Early Promise for a New Paralysis Treatment
Four months ago, Roger, a 55-year-old construction worker from Mooresville, N.C., fell out of a deer stand and was left with a damaged spinal cord and no sensation from the middle of his chest down. Patients with his condition typically have less than a 1-in-20 chance of recovering any feeling in or control over the paralyzed areas. A new kind of implant aims to change that.
At Carolinas Medical Center in Charlotte, Roger, who doesn’t want to disclose his last name to protect his privacy, allowed doctors to perform an experimental procedure that involved cutting directly into his spinal cord to insert a sort of bridge for surviving nerve cells. Within a month, he regained feeling in his abdomen, some feeling in his legs, and some bladder control. While he’s not walking, he says he’s determined to get there and is getting leg braces so he can move with a walker.
Roger was the third patient to receive the implant, made by InVivo Therapeutics in Cambridge, Mass., and the second with markedly improved bodily function. The chance of that happening was below 1 percent, according to InVivo Chief Executive Officer Mark Perrin, and it’s welcome news for the 8,000 Americans who suffer spinal cord-related paralysis each year.
Conventional treatment focuses on repairing a fractured spine with rods and screws, but it doesn’t address the spinal cord itself, which relays electrical impulses from the brain to the body. Imaging studies show that cell death in the spinal cord generally spreads even as patients recover. InVivo’s device, called the neuro-spinal scaffold, is a tiny cylindrical implant made of biodegradable plastic fibers. It supports nerve cells like a trellis, directing their growth where needed.
“You’re not just trying to stabilize the spine, but do something helpful directly at the area of the injury,” says Dom Coric, chief of neurosurgery at Carolinas Medical Center, who’s working with InVivo. “If we can preserve those cells, maybe we’ll get some function back.” The implant dissolves over several weeks, he says.
InVivo’s scaffold emerged from the MIT lab of Bob Langer, a biomedical engineering professor who’s founded some two dozen companies. More than a decade ago, Erin Lavik created a prototype scaffold for her MIT graduate thesis. As detailed in a breakthrough study she published with Langer in 2002, Lavik’s device, seeded with stem cells, helped paralyzed rats walk again. Later tests on rodents and monkeys proved similarly encouraging. (So far, human tests haven’t included stem cells.) Lavik is now a biomedical engineering professor at Case Western Reserve University.
InVivo, co-founded by Langer in 2005, licensed the technology from MIT in 2007 to commercialize it. The U.S. Food and Drug Administration initially granted the company permission to treat five patients, tracking each for three months before enrolling another. In October 2014, Jordan Fallis received the implant after a flip on a dirt bike paralyzed him from the waist down, and he regained some motor function. Patient No. 2, Jesi Stracham, has regained some sensation but no motor function in her legs since her motorcycle accident. Following those results, the FDA allowed InVivo to simultaneously enroll its last three patients, including Roger.

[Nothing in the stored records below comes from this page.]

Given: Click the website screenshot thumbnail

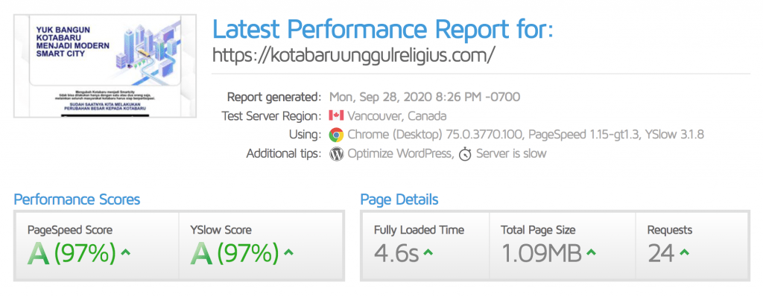Looking at the screenshot, I should click(x=104, y=66).
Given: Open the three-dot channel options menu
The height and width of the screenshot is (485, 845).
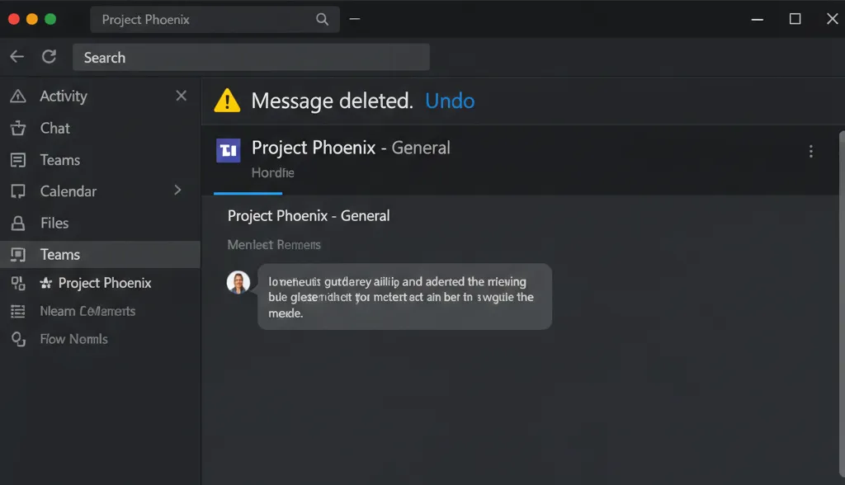Looking at the screenshot, I should (x=810, y=151).
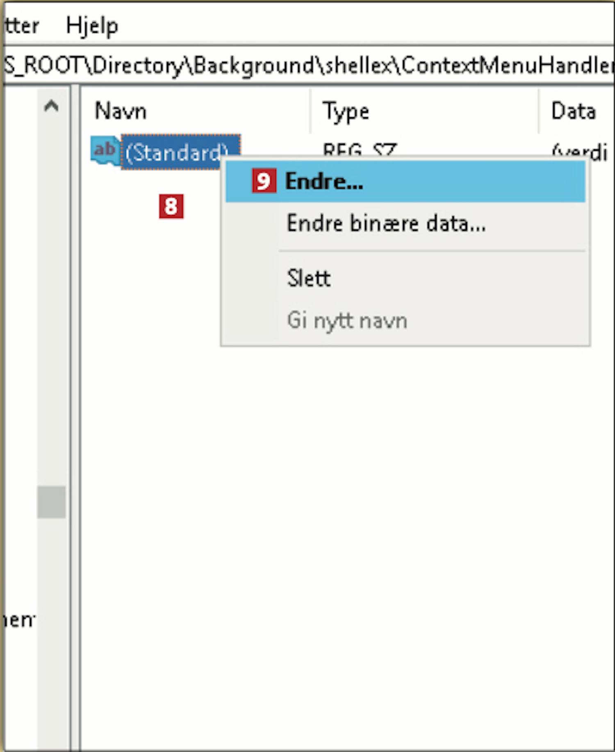Click the splitter between tree and values
The image size is (615, 752).
(75, 410)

Langer, who’s been closely watching the patients’ progress, says he expects even better results when the company seeds the scaffold with stem cells or other growth factors to encourage regrowth of damaged nerves. InVivo has received a humanitarian use device designation, meaning it needs only proof of “probable benefit” to get FDA approval for wider use, according to CEO Perrin. He says he’s still talking with the FDA about what further tests the agency might want and wouldn’t set a target date for commercial approval.

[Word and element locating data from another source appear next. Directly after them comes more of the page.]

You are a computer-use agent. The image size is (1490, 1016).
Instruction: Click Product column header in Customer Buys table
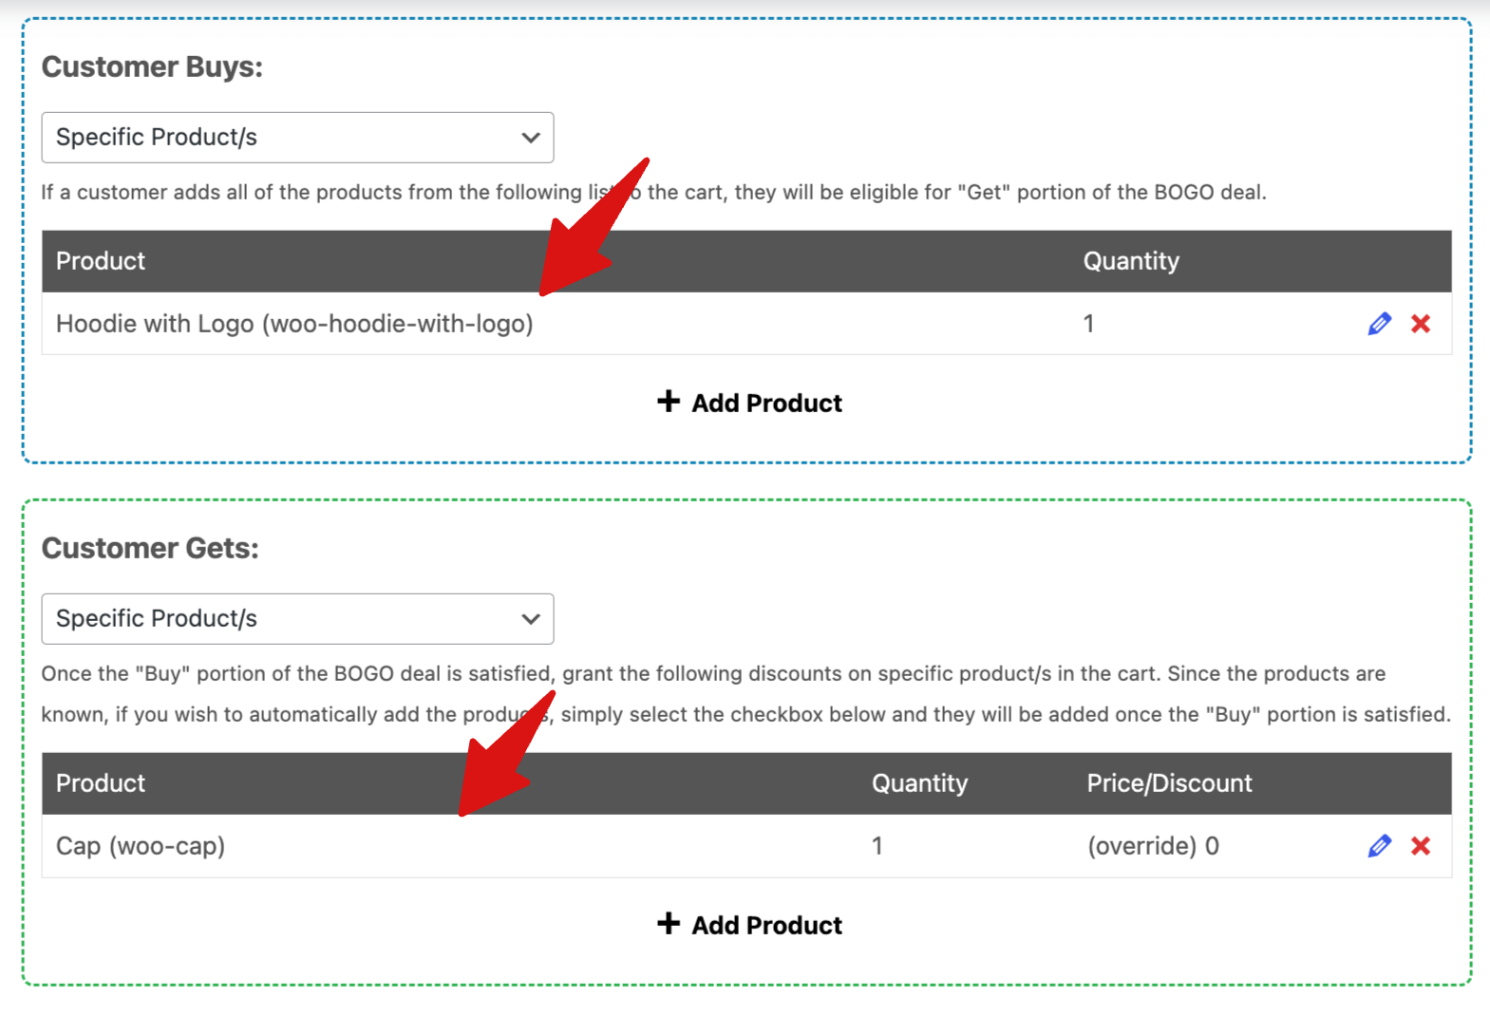click(x=101, y=261)
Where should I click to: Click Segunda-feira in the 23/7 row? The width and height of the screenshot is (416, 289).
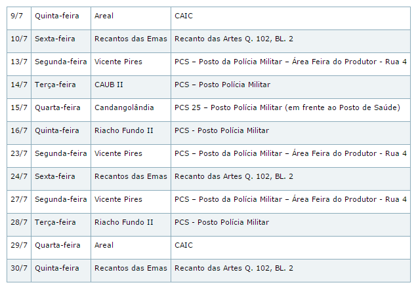[61, 153]
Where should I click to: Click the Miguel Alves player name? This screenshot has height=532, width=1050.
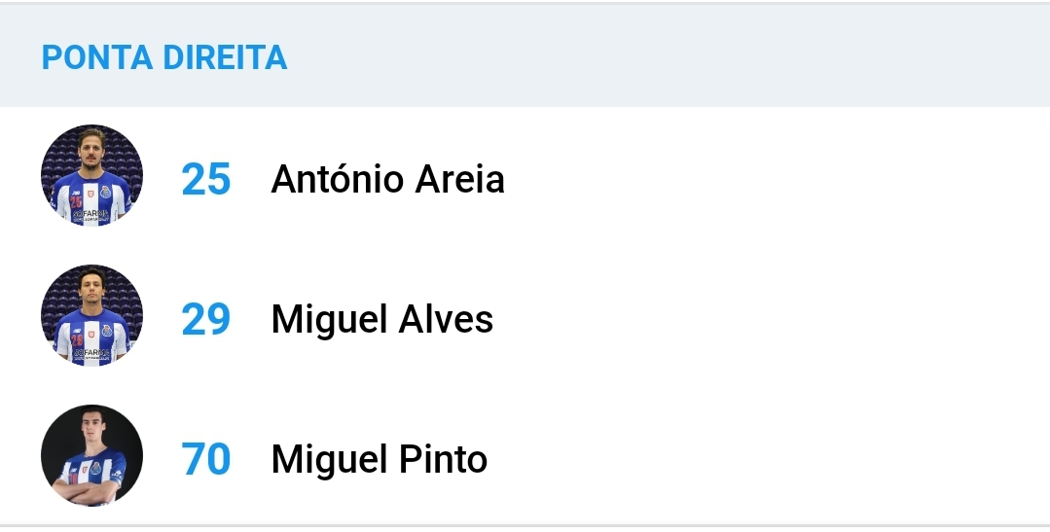(x=382, y=319)
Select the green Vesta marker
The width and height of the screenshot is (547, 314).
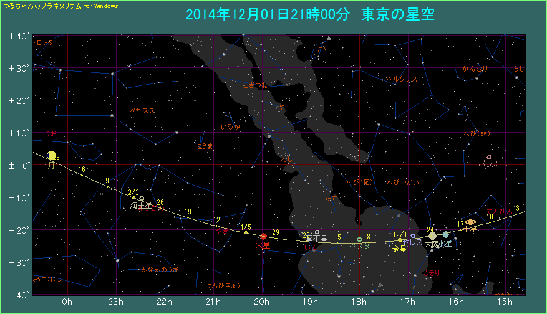point(359,239)

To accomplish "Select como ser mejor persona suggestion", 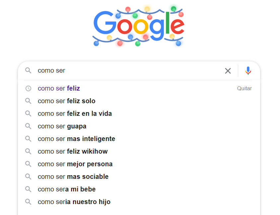I will coord(75,164).
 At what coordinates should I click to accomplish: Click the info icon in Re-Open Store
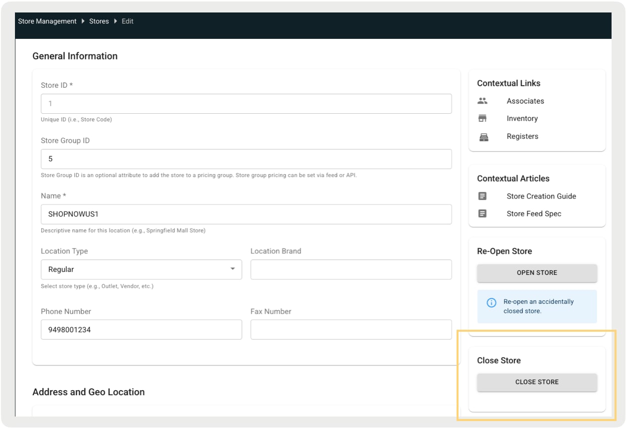[491, 303]
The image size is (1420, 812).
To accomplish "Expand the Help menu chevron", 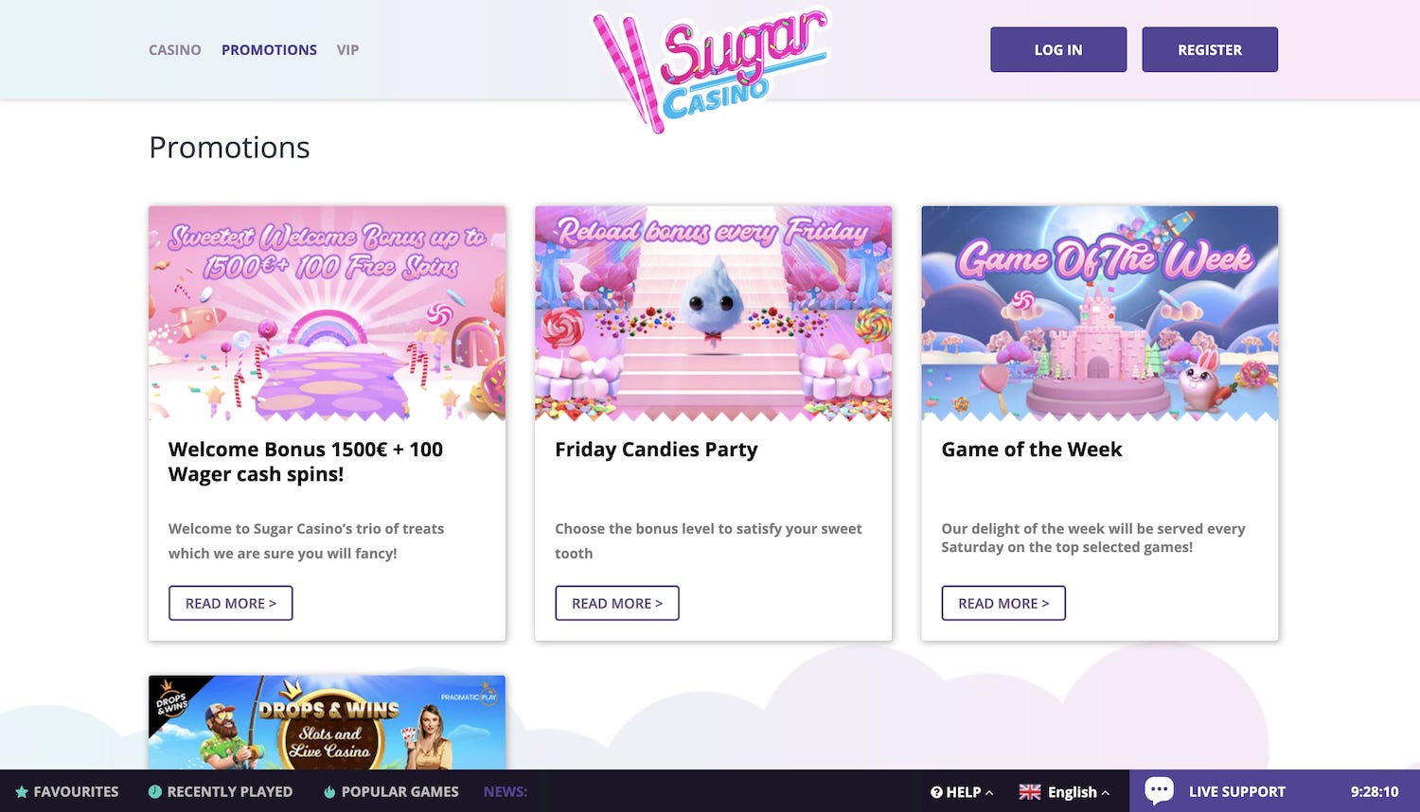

While InVivo negotiates with the FDA, other scientists are working on new materials that could further stimulate cell growth within the spinal cord. Anthony Windebank, a neurologist at the Mayo Clinic’s Regenerative Neurobiology Laboratory, is working to develop biodegradable polymers that mimic the jello-like properties of the spinal cord. “The technology is changing, and what we can do with cells and biomaterial is revolutionary,” he says. It would be immoral, he says, “to not pursue this as hard as we can.”
The bottom line: InVivo’s neuro-spinal scaffold has led to marked improvement in two of its first three patients. FDA approval is pending.
(Updated eighth paragraph to clarify the term for InVivo's humanitarian use device designation.)